Deux principes sont fondamentaux dans cette mission : l’impartialité – essayer d’intervenir des deux côtés d’un conflit – et l’indépendance – assurée par un financement diversifié, avec 50% de fonds propres, issus de donateurs particuliers – qui leur permet d’aller sur des terrains sans attendre le feu vert des gouvernements, notamment sur les terrains des “crises oubliées”.

En théorie, l’action de Médecins du Monde devrait être sanctuarisée grâce au droit humanitaire international, qui a pour vocation de protéger les aidants, les civils, les lieux de soins et les écoles. “En pratique, cet espace est violé régulièrement, et on devient des cibles à part entière” explique Jean-François Corty. Il rappelle qu’une dizaine des membres de l’ONU et du Croissant Rouge local ont été tués par des bombardements. Quant aux équipes de Médecins du Monde, il se dit trés inquiet “elles ne savent pas si demain elles seront encore en vie.” Sans nouvelles de quelques personnes, il lâche “ j’espère qu’elles n’ont plus de batterie…”

Le sujet, ce n’est pas de savoir si Israël est une démocratie. Le sujet c’est de savoir comment une population de 2 millions de personnes va potentiellement disparaitre. Je parle de pronostic vital engagé à court terme […] On est dans une course contre la montre où chaque jour compte pour que des vies soient épargnées.

Jean-François Corty

Les deux déterminants majeurs de cette “situation humanitaire ultime” sont des bombardements massifs (6.000 à 10.000 bombes) dans un territoire très restreint, sur une population hyper dense (2 millions 300 000 personnes) qui n’a pas pu se préparer ; et un siège total et spontané (les frontières maritimes et terrestres sont fermées, y compris la passage de Rafat vers l’Egypte) qui ne permet pas à l’aide humanitaire de pouvoir entrer de manière sécurisée.

Corty s’interroge sur la faisabilité de l’entrée d’une aide humanitaire : il faut que les routes soient accessibles pour acheminer les camions, qu’il y ait des cessez-le-feu pour que les civils puissent sortir chercher cette aide, et que les acteurs humanitaires qui vont gérer soient sécurisés. Il faut aussi, dit-il, que l’aide touche tout le territoire, et notamment le nord de Gaza, où des centaines de milliers de personnes restent encore, “sinon c’est une catastrophe annoncée pour […] 200 000 à 600 000 personnes potentiellement”. Par ailleurs, “pour l’instant on parle de 20 camions, ce qui est dérisoire” rappelle le médecin urgentiste.

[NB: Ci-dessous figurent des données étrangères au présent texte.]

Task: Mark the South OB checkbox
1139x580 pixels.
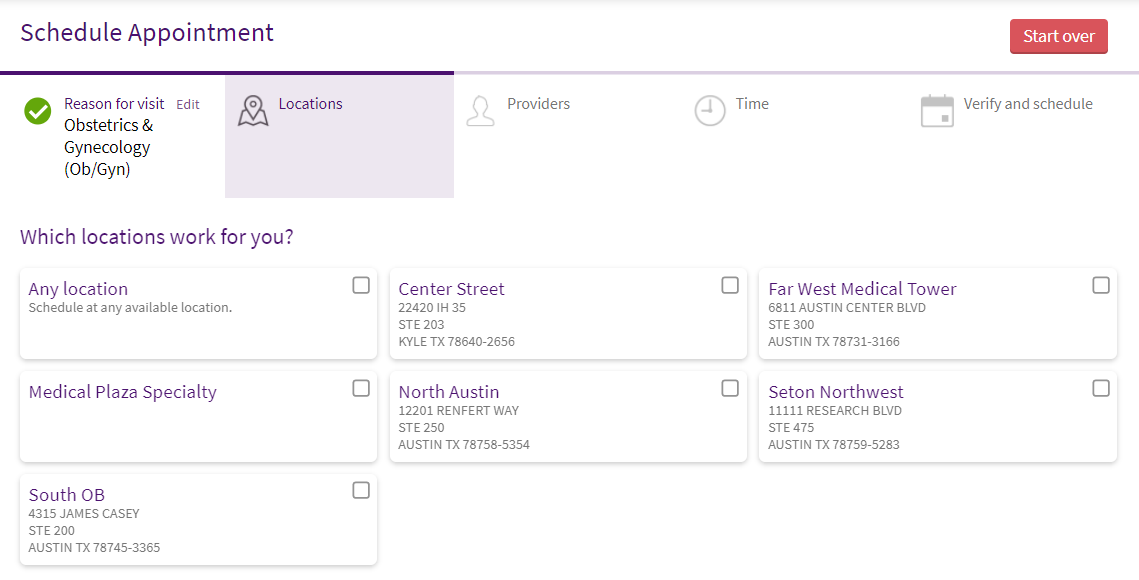Action: [361, 491]
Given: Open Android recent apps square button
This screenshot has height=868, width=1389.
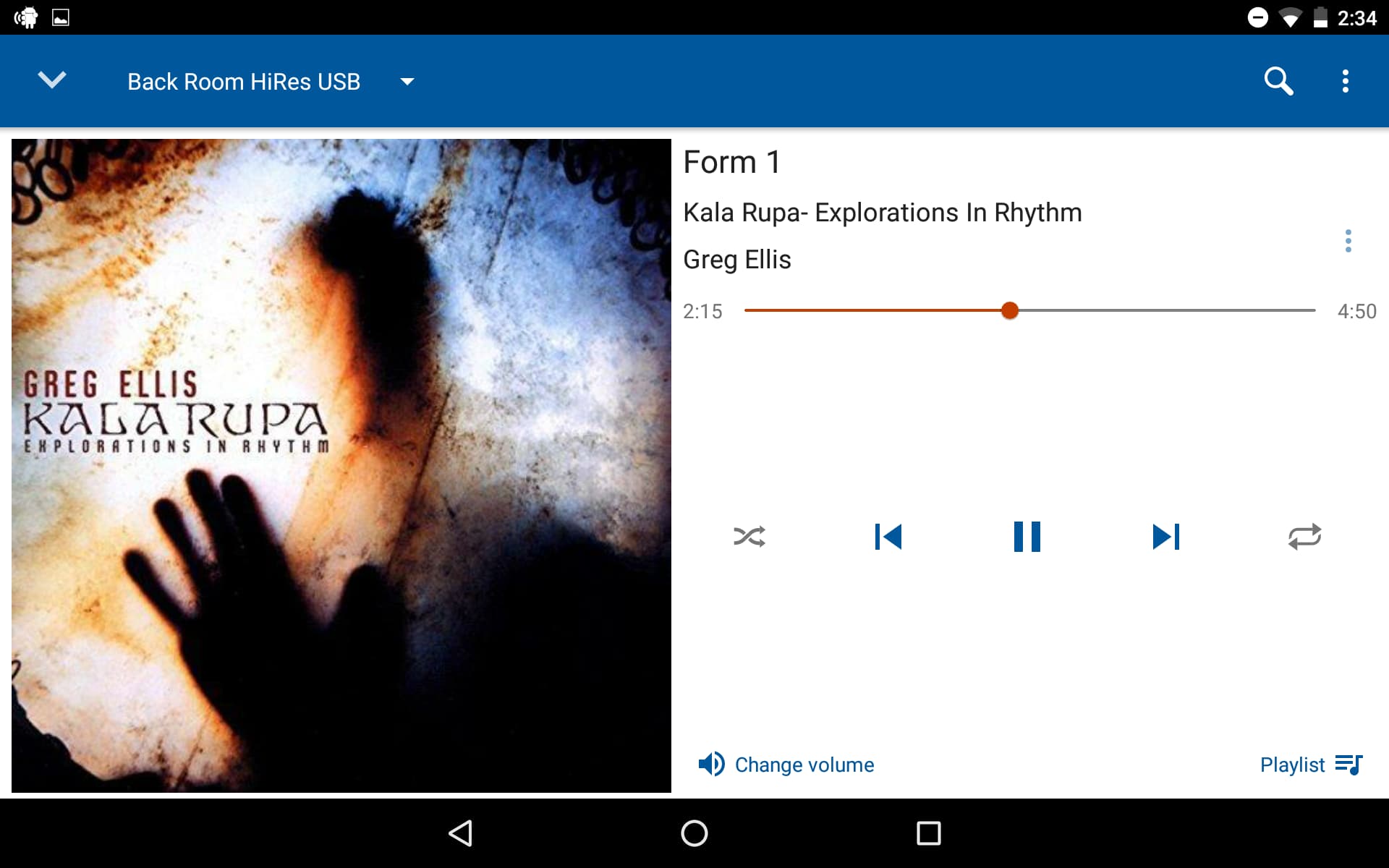Looking at the screenshot, I should 929,833.
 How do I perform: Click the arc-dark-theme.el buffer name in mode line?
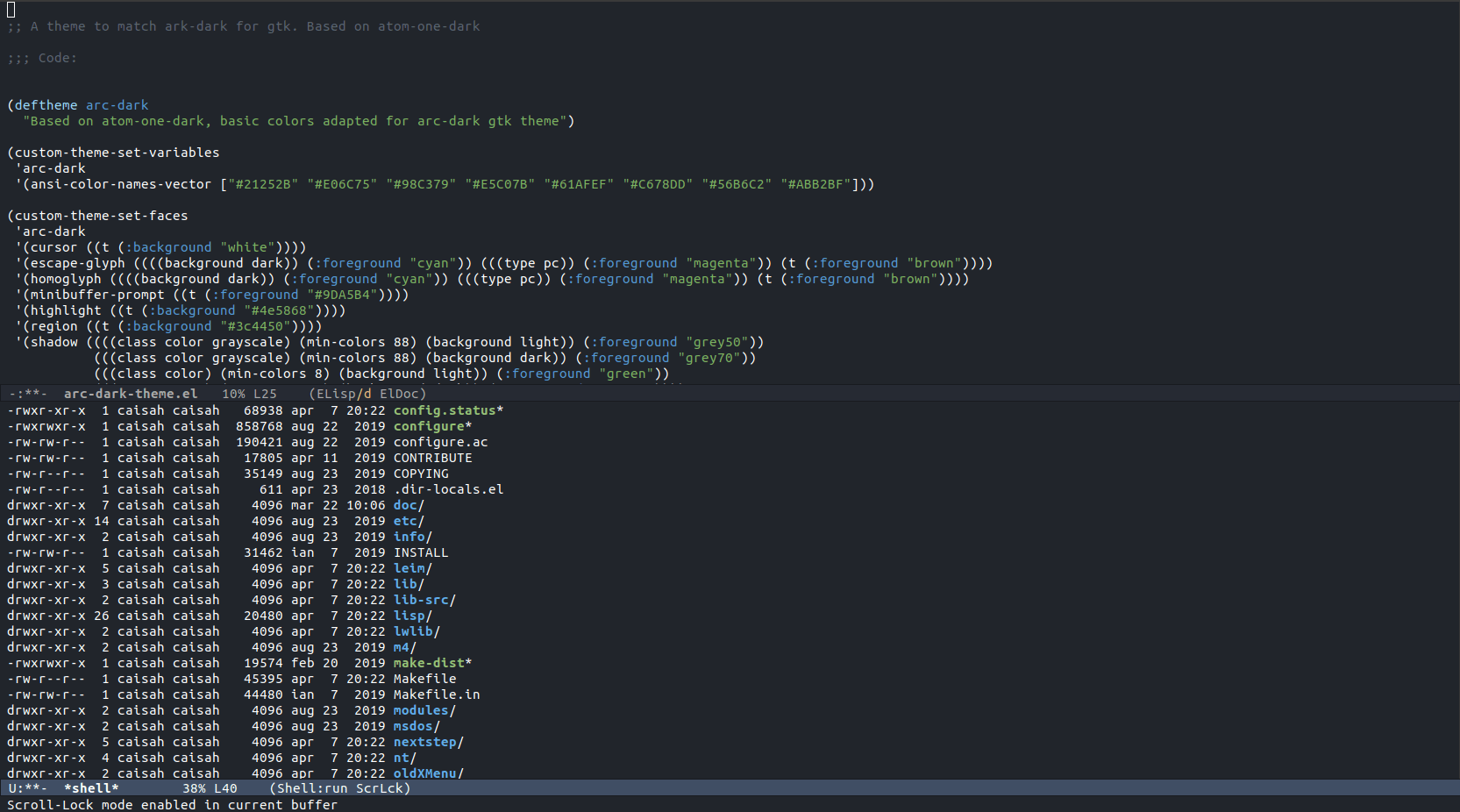point(130,394)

C’est le choix de la France d’être partisan, et d’aider, d’avoir décidé d’Israel. C’est un choix. C’est comme ça, il est contestable mais c’est légitime. Mais dans ces conditions, on ne nous dit pas « il faut aider Gaza, il y a une crise humanitaire », sans expliquer pourquoi il y a une crise humanitaire, sinon, on travestit le réel. Et donc ce qu’on attend de Macron, c’est qu’il facilite les négociations, qu’il pèse autant que faire se peut dans les négociations internationales, pour qu’une aide humanitaire puisse effectivement rentrer, puisse être utile, sécurisée, et en même temps, qu’il dénonce pourquoi cette aide est nécessaire.

Jean-François Corty

Jean-François Corty expose ce que Médecins du Monde attend des élus : dénoncer les déterminants de cette crise humanitaire, dénoncer les atteintes au droit humanitaire international, peser autant que faire se peut dans les négociations pour qu’une aide puisse rentrer de façon sécurisée sécurisée, mais aussi dénoncer les annonces impossibles du gouvernement israëlien, qui demande le déplacement d’un million de personnes sous les bombes.